Luísa, minha filha, a segunda da ninhada de três gatinhas, colecionava papéis de bombons, organizados tanto quanto ela, virginiana.
As embalagens esticadíssimas, coladas em papel sulfite, escorregavam dentro dos plásticos transparentes e ali ficavam, presas pela ferragem prata em uma pasta catálogo preta com a capa e a contracapa decoradas.
Até outro bombom ser degustado.
Vejo a pasta dela separada entre outras coisas para doação descartada do armário. Ela, crescida e adolescente, diz que não sente mais vontade de colecionar.
Puxa, filha, tanto trabalho para juntar essas embalagens lindas e a coisa termina assim?
Sem nenhuma mordidinha em um último bombom de despedida?
É isso, mãe!
Por minha máxima teimosia, a pasta meio mofada está engavetada até hoje. Guardei. Nunca se sabe.
E eu sei. Quem guarda tudo mofa ainda mais que a pasta.
Hoje, ela coleciona chaveiros, já tem bem mais de 800.
A cada viagem dela, nossa ou de amigos, é fato: aumenta o tilintar das argolas na coleção.
Por que guardei as embalagens de bombons? Por ela ou por mim?
Provavelmente pela tentativa de parar o tempo e tê-la sempre, menina, ao meu lado.
Minha primeira coleção – compulsória, é fato – começou com pulseiras.
Todo dia 14 de maio, meu aniversário, minha mãe presenteava-me com uma pulseira de prata. Decorada com delicados ramos e florezinhas em relevo. Em combinações diferentes a cada ano.
Conforme eu ia crescendo, as pulseiras cresciam em quantidade e diâmetro.
Um dia, na escola, no tédio de uma aula de história, comecei a brincar com uma das pulseiras, quando tive a criatividade de uma cabeça de alfinete… e tlec! Encaixei a pulseira do décimo ano entre os meus dois separados dentes da frente. Os incisivos centrais, da arcada superior!

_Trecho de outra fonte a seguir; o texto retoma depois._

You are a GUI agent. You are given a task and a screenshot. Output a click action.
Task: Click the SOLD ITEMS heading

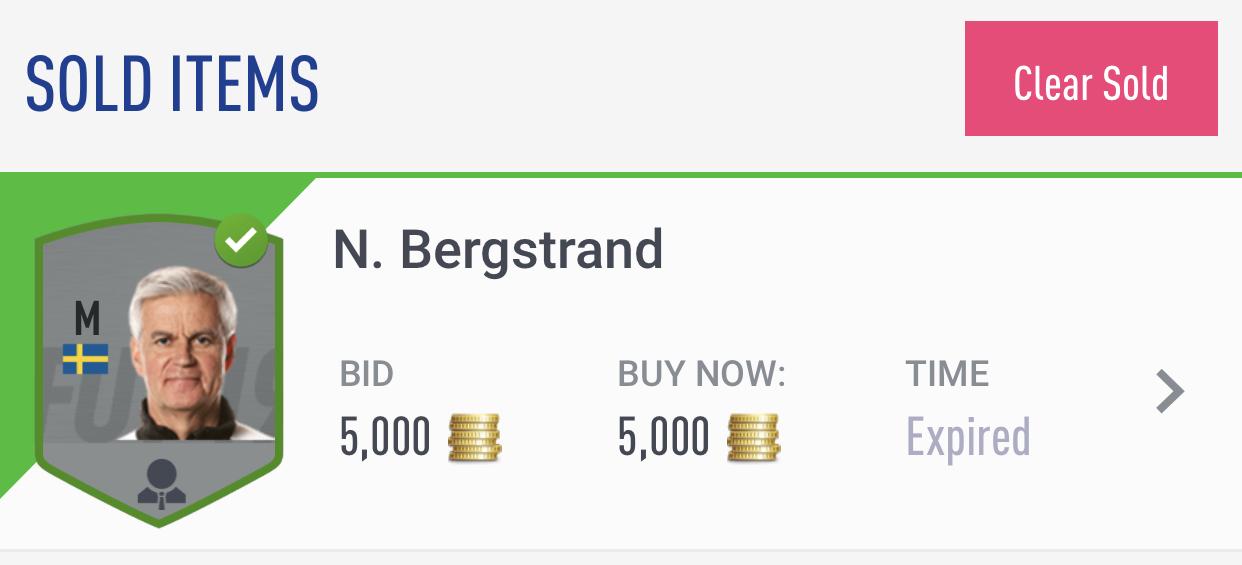[172, 82]

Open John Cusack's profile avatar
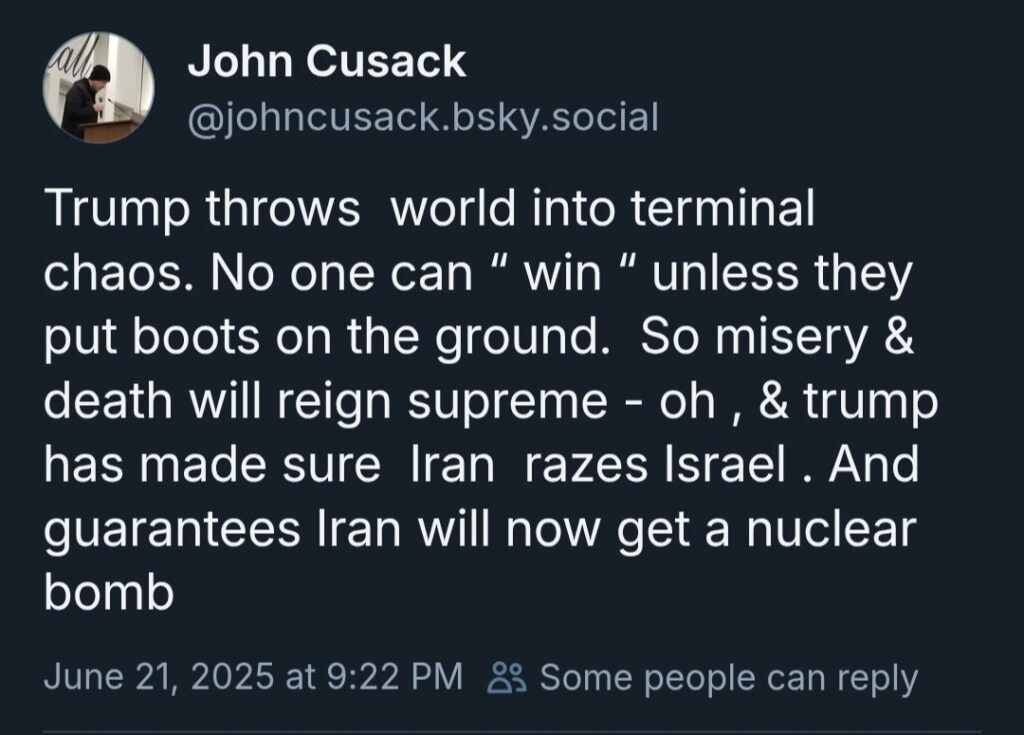(99, 87)
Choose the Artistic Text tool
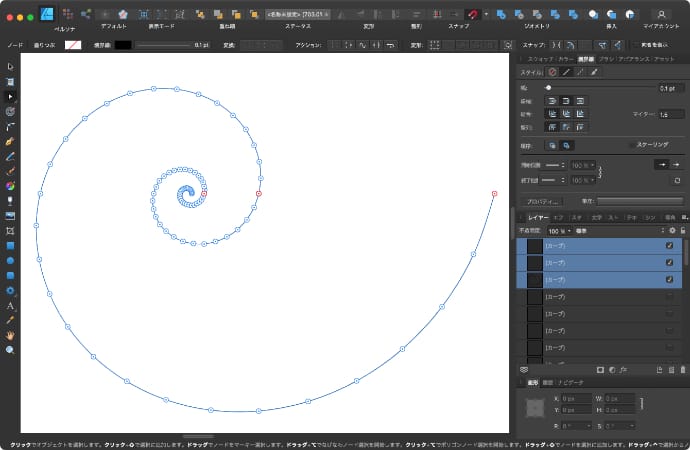This screenshot has height=450, width=690. (10, 305)
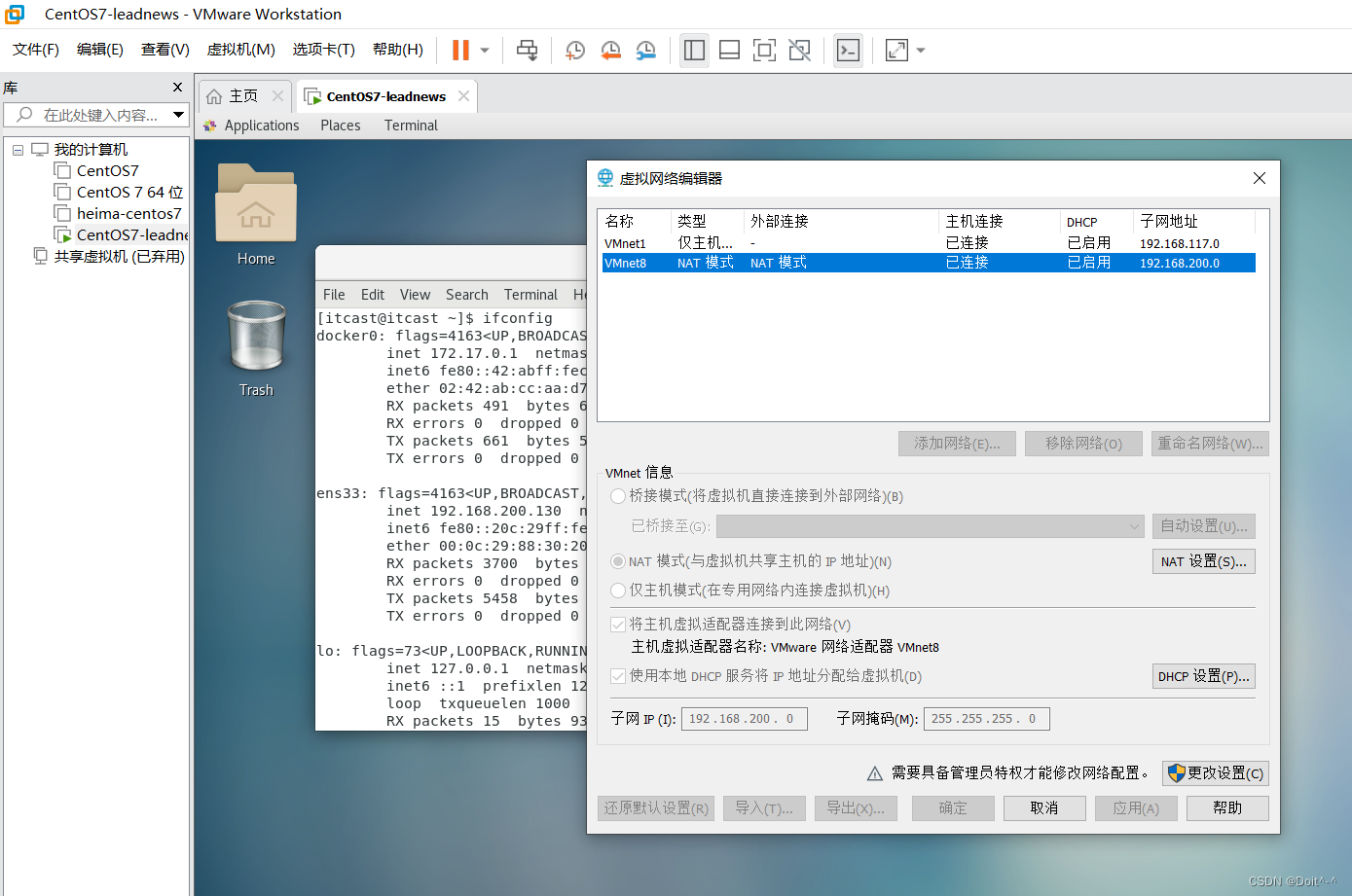Collapse the 我的计算机 tree node
This screenshot has width=1352, height=896.
pos(18,149)
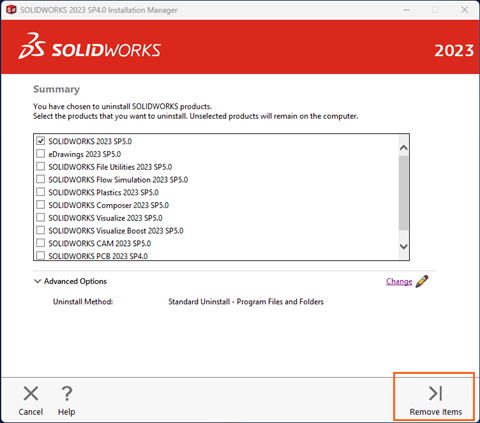Click the Change link
480x423 pixels.
click(x=399, y=281)
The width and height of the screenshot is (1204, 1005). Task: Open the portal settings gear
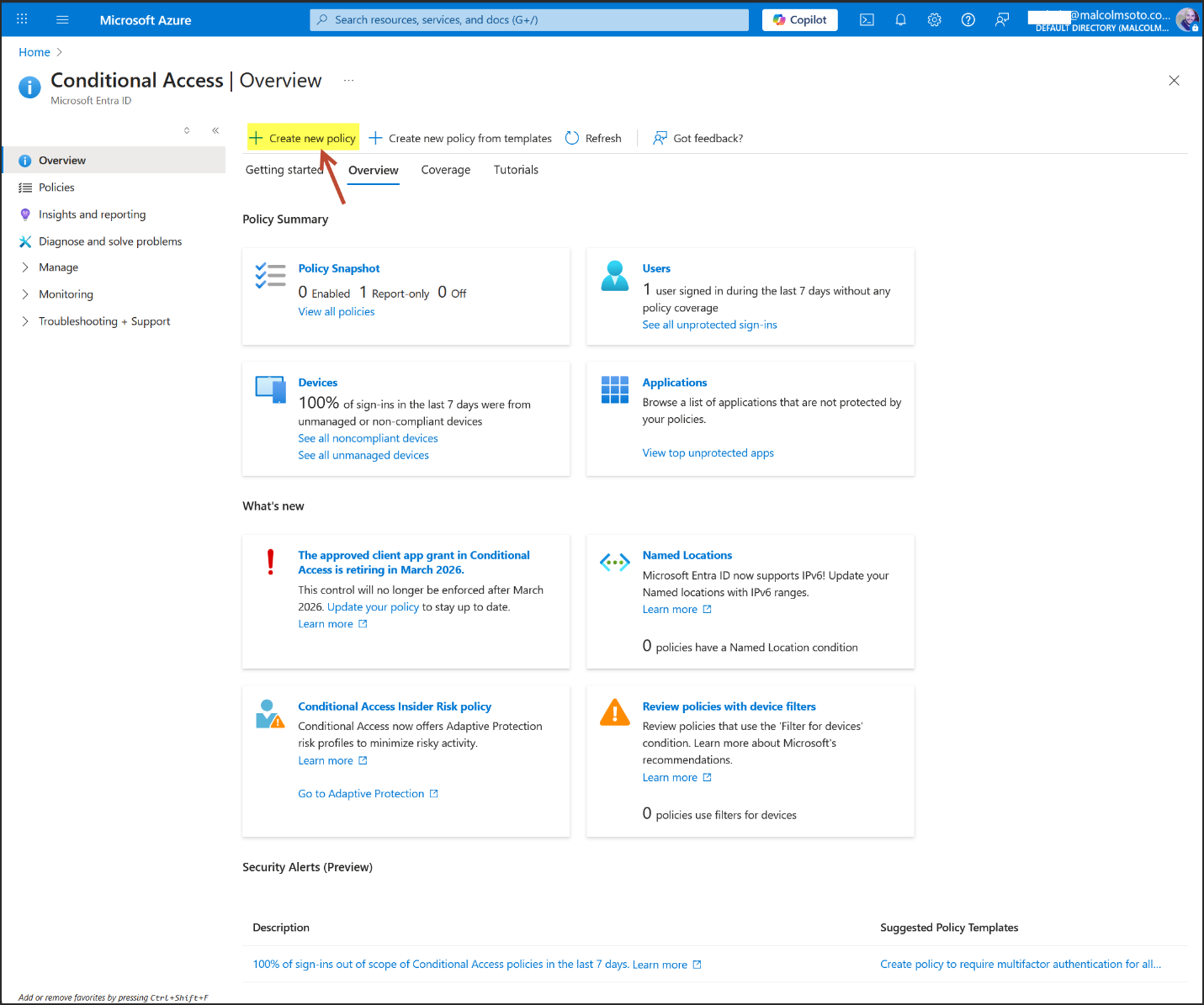(934, 20)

Entalada a pulseira no vão entre os dentes, começa minha tentativa de tirar a argola. Disfarcei um bom tempo. Quando percebi que não soltava, nem precisei avisar a professora, que notou meu choro baixinho.
Lembro-me da fisionomia dela, estática!
Procurando, imagino agora, decifrar, e penso enquanto escrevo, minha aparência de desespero que devia ser um tanto parecida com a de uma noiva virgem indiana no dia do casamento: com um grande piercing de argola preso na aba do nariz!
No meu caso, nos dentes! Com a gengiva inchando e a argola que nem ela nem a diretora conseguiram tirar.
Corre ligar para minha mãe, que estava no trabalho. E nem celular existia para agilizar.
Fato. Minha mãe nem deve ter se preocupado. Viúva, responsável por dois filhos e com a criatividade além da conta, era habitual ser presenteada com surpresas pouco agradáveis.
Chega a mãe. O olhar azul, cor de céu em dia de verão, mudou para um azul-esverdeado, cor de mar em dia de tempestade, traduzido fielmente em: “Me aguarde, conversamos em casa, agora vamos resolver”.
Minha mãe, sempre prática e proativa, em poucos segundos questionou se me levava ao dentista ou ao joalheiro.
Táxi! “Vamos ao joalheiro para serrar a pulseira para não danificar tanto.”
Como assim? E eu? Vai que o joalheiro quebra meus dentes!
Não quebrou. Soldou a pulseira com perfeição. Fiquei de castigo por um mês.
E nunca mais ganhei pulseira de argola!
Sinceramente? Eu nem liguei. Já estava em outra fase.
Colecionei, por modinha, figurinhas de jogadores de times de futebol, trocava na escola, e cansei.
Adolescente, também colecionei embalagens de bombons. Bilhetinhos de amor. Papel de bala e até chiclete que o namorado mastigou colecionei. Cansei.
Adulta, colecionei sonhos, expectativas impossíveis. Cansei.
Colecionei dores emocionais e físicas por falta de alongamento e por exercícios sem disciplina. Cansei.
Não coleciono mais coisas. Compartilho. Verdades e bons sentimentos.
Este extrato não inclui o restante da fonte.